--- GIVEN TEXT Enclosed Below ---
You can choose the term you would like your Critical Illness Cover to last for
The amount of cover you wish to receive
You choose the value of the cash sum that’s paid out to you on the diagnosis of an insured critical illness. The more cover you require, the more expensive the premiums will be. The amount of cover you need will depend on the value of the expenses you wish to continue to cover as well as any additional expenses you might incur to accommodate the critical illness.
Whether you choose a level or decreasing term policy.
As with Life Insurance, it is possible to opt for a decreasing term policy with Critical Illness. A decreasing term policy is usually one of the most cost-effective solutions. As time goes on the level of cover decreases. It works well to protect a repayment mortgage; as the value of the mortgage debt decreases, so do the premiums and the level of cover. If keeping your home and not having to worry about paying off the mortgage are your main concern, this option is worth considering as the monthly premiums are less than a level policy.
The younger you are when you take out a policy, the less likely you are statistically to become critically ill; so your premiums will be cheaper.
Pre-existing medical conditions will be considered when calculating the cost of your critical illness premiums. Those with no pre-existing conditions will have cheaper premiums. Insurance companies can also take into account your height and weight to predict your health.
--- End of Enclosed GIVEN TEXT ---
■ TASK STATEMENT: Render this sentence from the critical illness cover text in Spanish: "A decreasing term policy is usually one of the most cost-effective solutions."
--- RECORDED INFORMATION Enclosed Below ---
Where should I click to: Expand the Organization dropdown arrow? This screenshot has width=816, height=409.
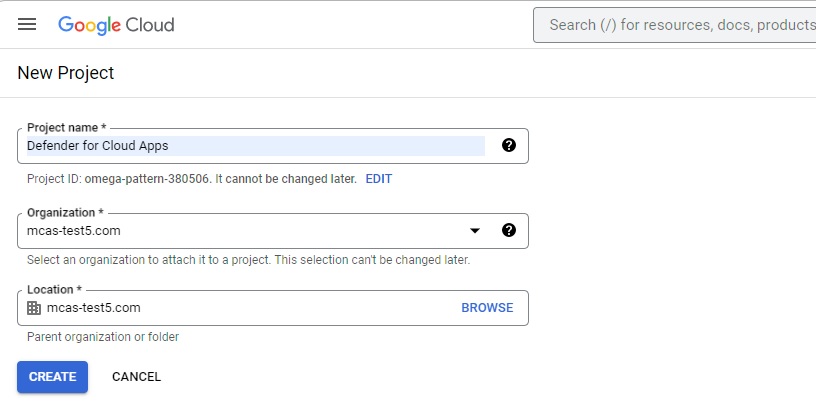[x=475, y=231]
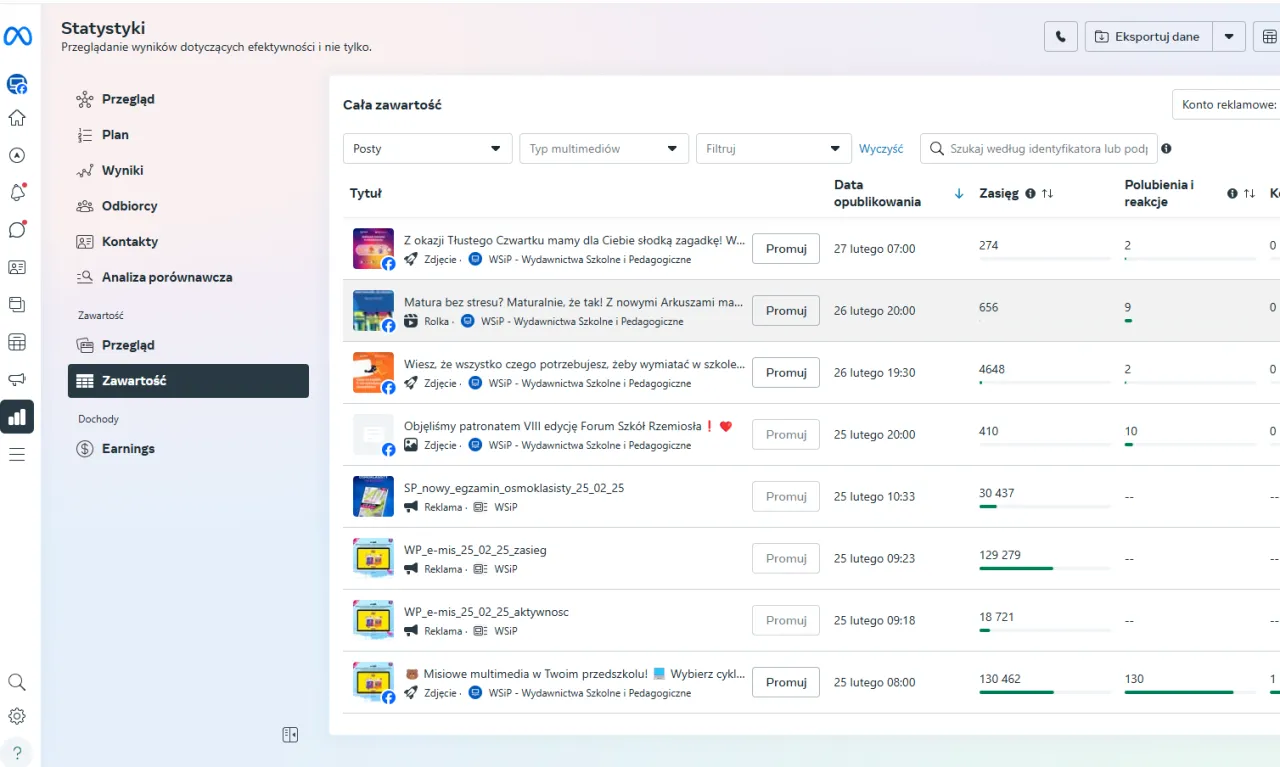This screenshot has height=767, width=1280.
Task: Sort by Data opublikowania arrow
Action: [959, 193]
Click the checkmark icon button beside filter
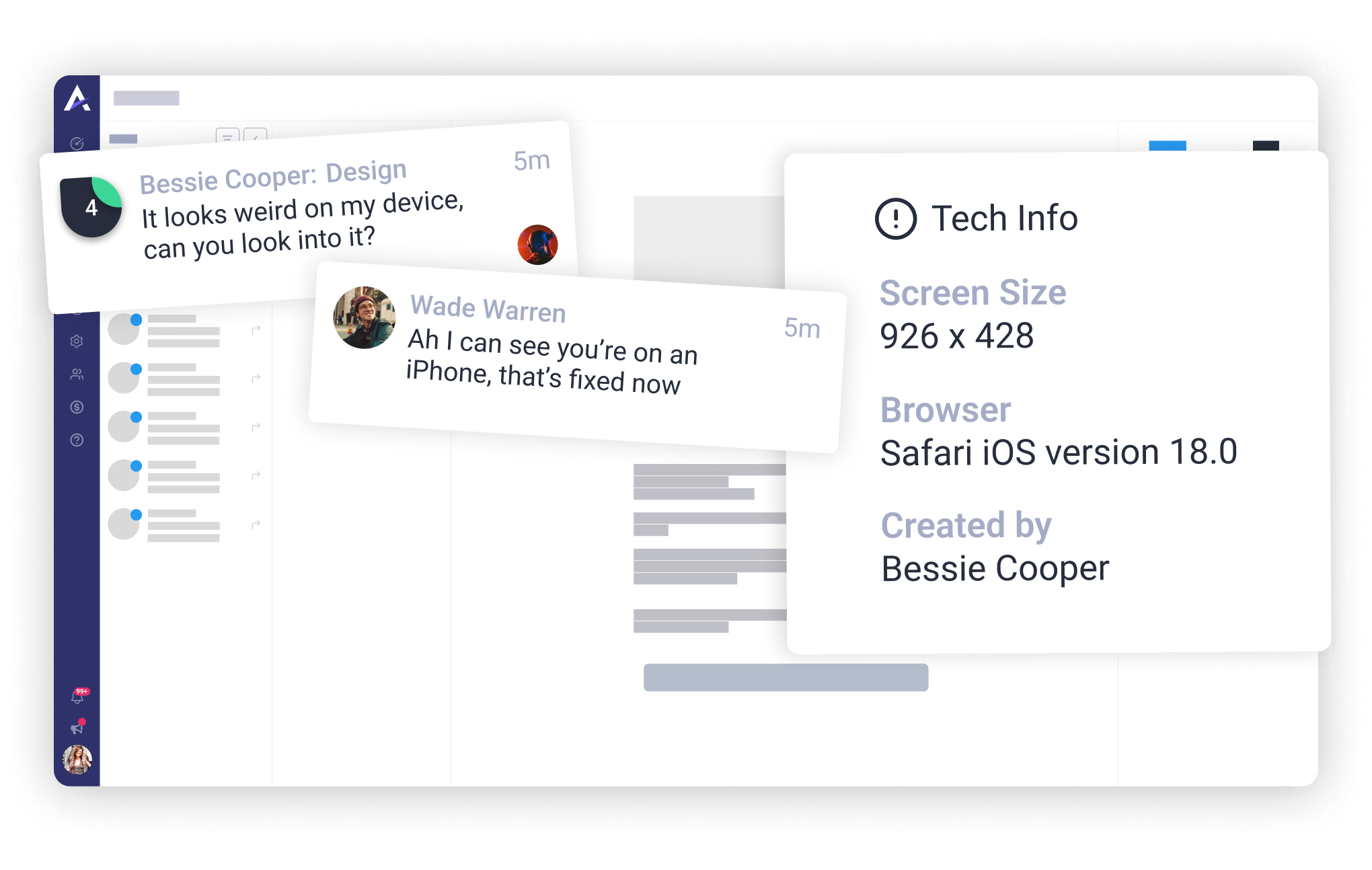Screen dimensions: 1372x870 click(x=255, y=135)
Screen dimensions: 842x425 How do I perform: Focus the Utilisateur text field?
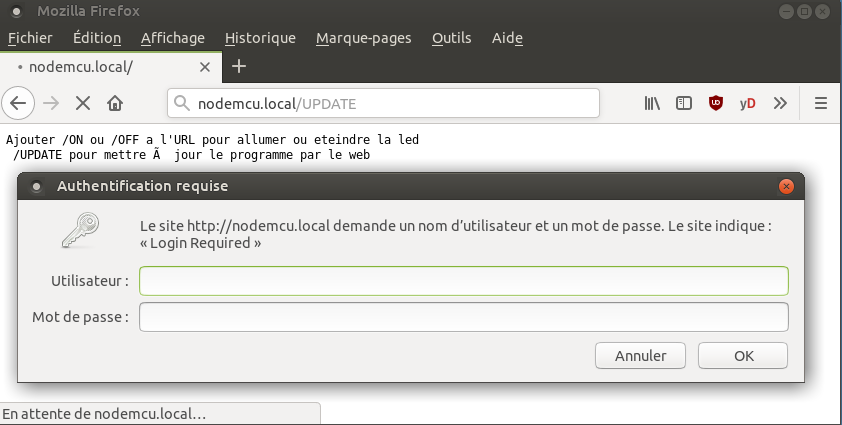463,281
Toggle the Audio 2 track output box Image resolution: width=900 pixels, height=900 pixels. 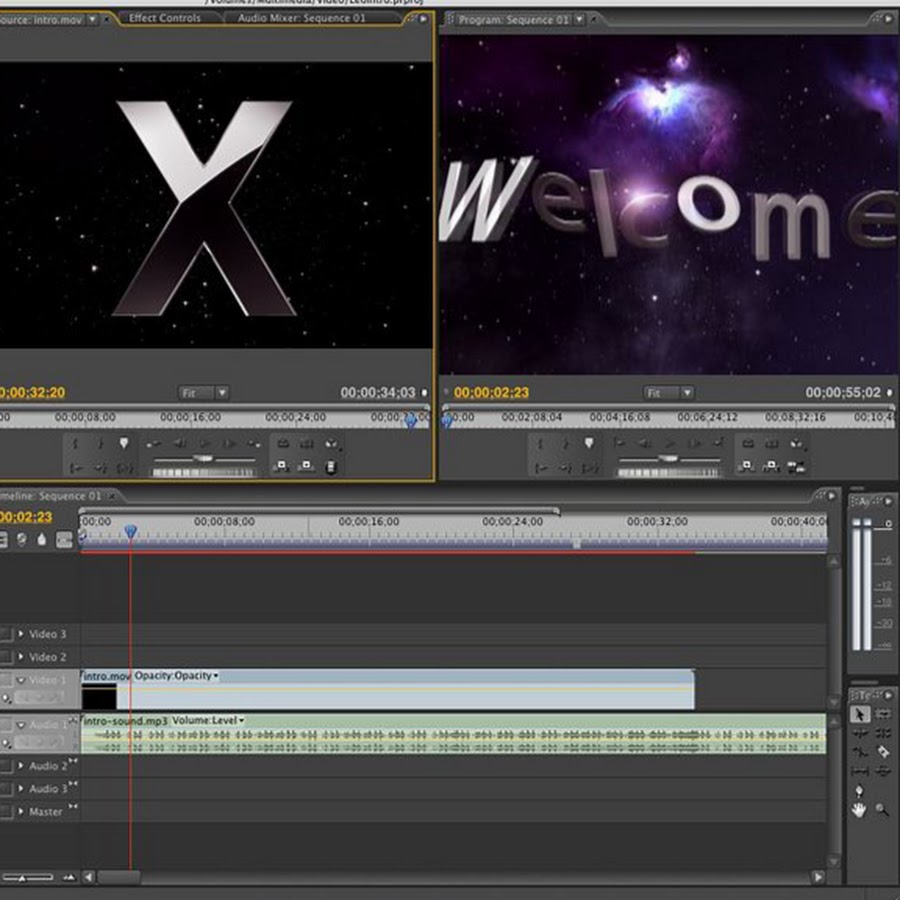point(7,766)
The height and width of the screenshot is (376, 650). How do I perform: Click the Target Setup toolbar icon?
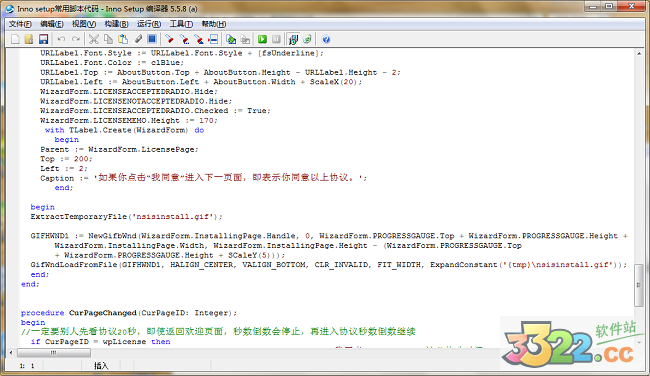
--- End of Enclosed RECORDED INFORMATION ---
■ FINISHED TASK: Una póliza de plazo decreciente suele ser una de las soluciones más rentables.